# [Task to complete]
Rewrite the entries below, replacing "GUI agent" with "interface assistant" and leaving everything else unchanged.
— BEGIN The data —
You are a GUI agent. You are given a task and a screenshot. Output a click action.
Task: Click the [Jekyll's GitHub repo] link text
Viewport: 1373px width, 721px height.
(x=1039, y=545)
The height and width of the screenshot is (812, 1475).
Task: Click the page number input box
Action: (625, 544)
— END The data —
# [Solution below]
You are a interface assistant. You are given a task and a screenshot. Output a click action.
Task: Click the [Jekyll's GitHub repo] link text
Viewport: 1373px width, 721px height.
(x=1039, y=545)
The height and width of the screenshot is (812, 1475).
Task: Click the page number input box
Action: (625, 544)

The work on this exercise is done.